Piedmont, in the north-western corner of the Italian Peninsula, is arguably Italy’s finest wine region. The name Piemonte literally means ‘the foot of the mountains’, as the region sits at the foot of the Western Alps, which encircle the region to the north and west, forming Italy’s naturally formidable border with France. To the south lie the Apennine Mountains which divide Piedmont from its long, thin neighbor Liguria, which is all that separates Piedmont from the Mediterranean Sea.
While Piedmontese winemaking has always benefited from the favorable climate, it wasn’t until the region’s mountain defenses were successfully breached (first by the Romans, then repeatedly by the French) that advanced oenology finally arrived here. The introduction and regular updating of foreign winemaking technologies is one of the main reasons that Piedmont remains so viticulturally advanced compared to other Italian regions. The region’s proximity to France also plays a part.

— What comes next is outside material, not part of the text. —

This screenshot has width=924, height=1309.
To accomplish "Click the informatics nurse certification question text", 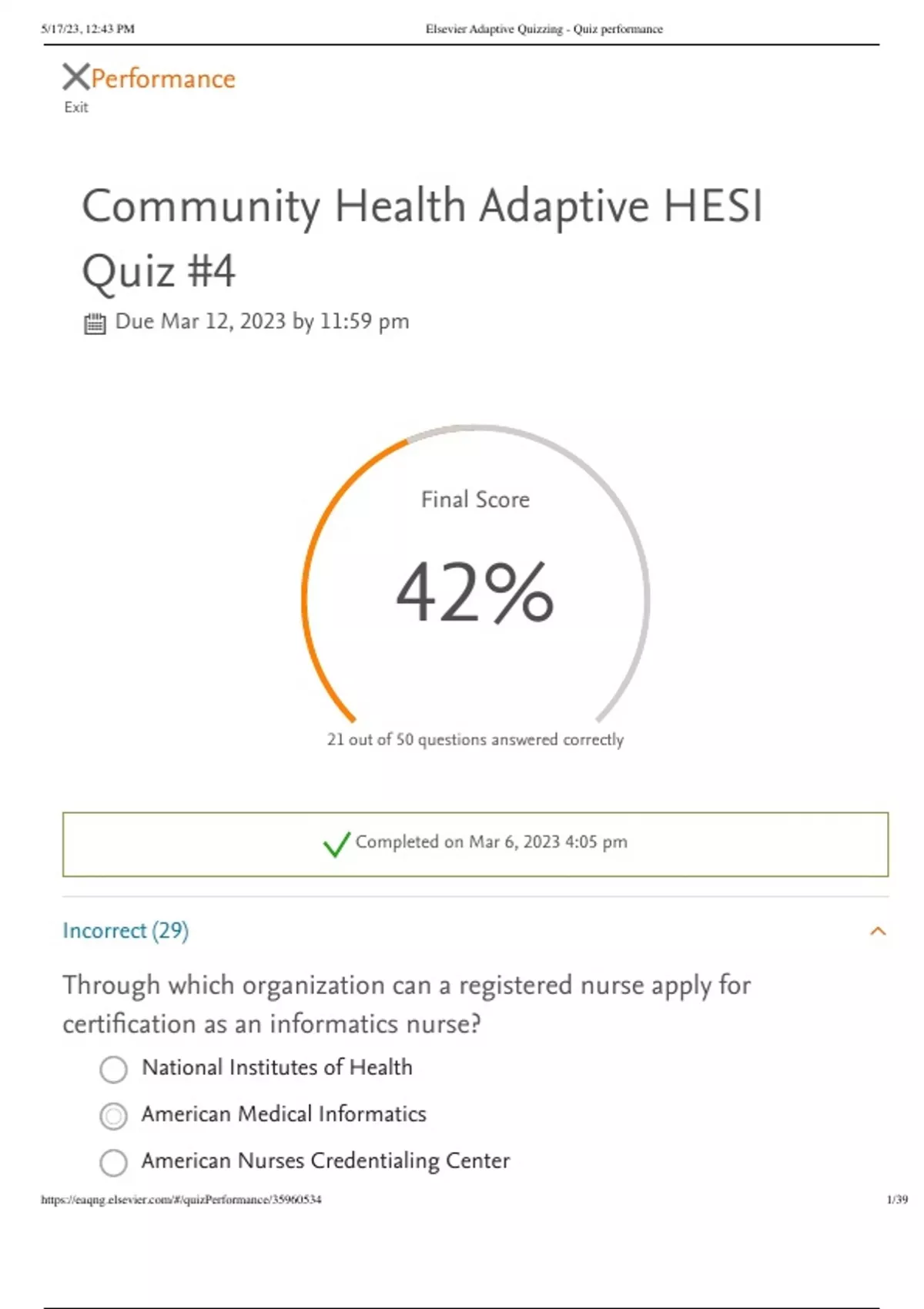I will point(407,1004).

Piedmont is often described as the ‘Burgundy’ of Italy, a reputation due to its many small-scale, family wineries and a focus on quality which sometimes borders on obsession. What Burgundy does with Pinot Noir, Piedmont does with Nebbiolo – not the region’s most widely planted grape, but the one which has made the largest contribution to the quality and reputation of its wine. Nebbiolo grapes are behind two of Italy’s finest reds: Barolo and Barbaresco. Nebbiolo is a late-ripening grape which takes its name from the word nebbia (fog) which is typical of the area especially in the morning. Names like Bussia, Cannubi, and Brunate have graced Barolo bottles since the 1700s.
Barbera is Piedmont’s workhorse grape, although it is responsible for a growing number of superlative wines, sold mostly as Barbera d’Asti or Barbera d’Alba. Barbera-based wines from Piedmont are classically Italian: tangy reds with good acidity and aromas of fresh plums and dark cherries. Barbera is an excellent food wine and consequently it is Piedmont’s most widely planted red variety.

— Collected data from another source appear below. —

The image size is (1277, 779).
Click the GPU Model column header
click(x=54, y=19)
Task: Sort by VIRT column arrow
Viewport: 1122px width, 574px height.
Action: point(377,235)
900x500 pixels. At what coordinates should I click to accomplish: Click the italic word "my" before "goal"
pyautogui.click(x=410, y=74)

Dolcetto is another red grape of Piedmont. Although its name means ‘little sweet one’, Dolcetto is usually used to make dry red wines with an appetizing, gently bitter finish. Brachetto is also worthy of mention, not least for its role in the sweet, sparkling reds of the Brachetto d’Acqui. Ruche’ is also a semi-obscure indigenous variety that is grown in the area around Castagnole di Monferrato.

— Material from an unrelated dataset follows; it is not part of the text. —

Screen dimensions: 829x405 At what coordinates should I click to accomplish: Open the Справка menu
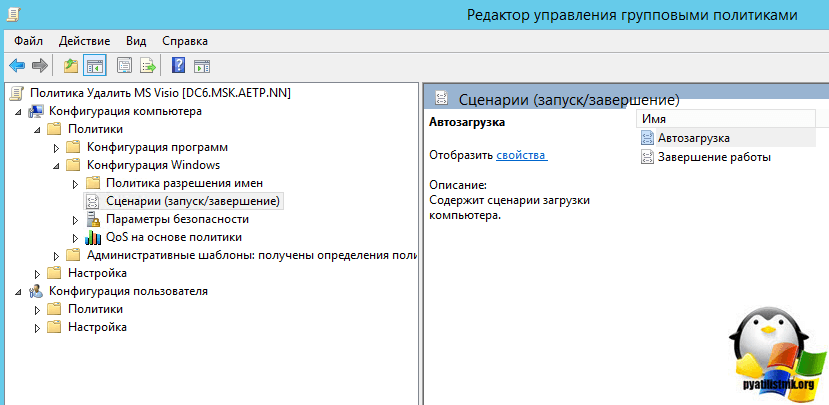[x=184, y=41]
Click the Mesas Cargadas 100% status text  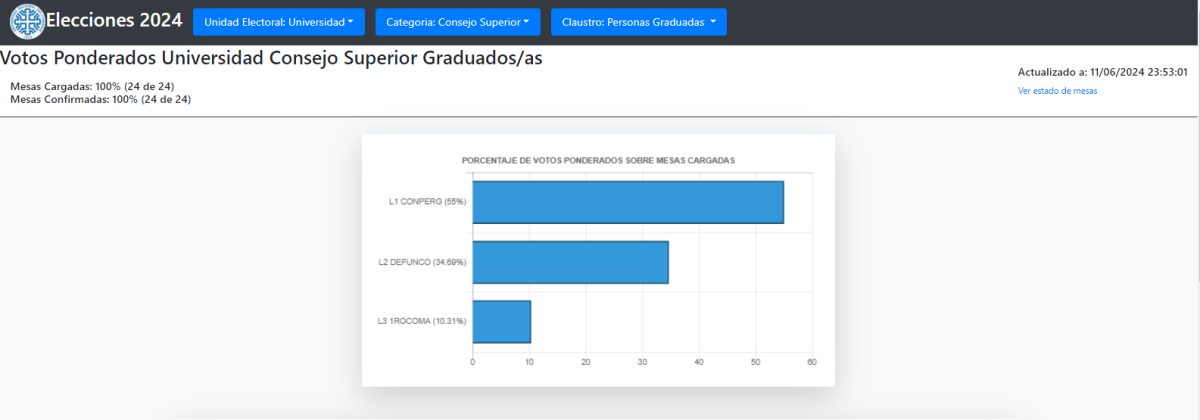[92, 86]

Although Piedmont is known as a red-wine region, there are also several white wines which are growing in popularity: Moscato d’Asti is crowd-pleasing, Gavi is the Piedmontese white of the connoisseur (made of cortese grapes), local Arneis, and even the ever-successful Chardonnay.
With more DOCGs (15 as of December 2010) and DOCs (45 and climbing) than any other Italian region, and about 40% of its wine produced at DOC/G level, Piedmont is challenged only by Veneto and Tuscany for the top spot among Italian wine regions.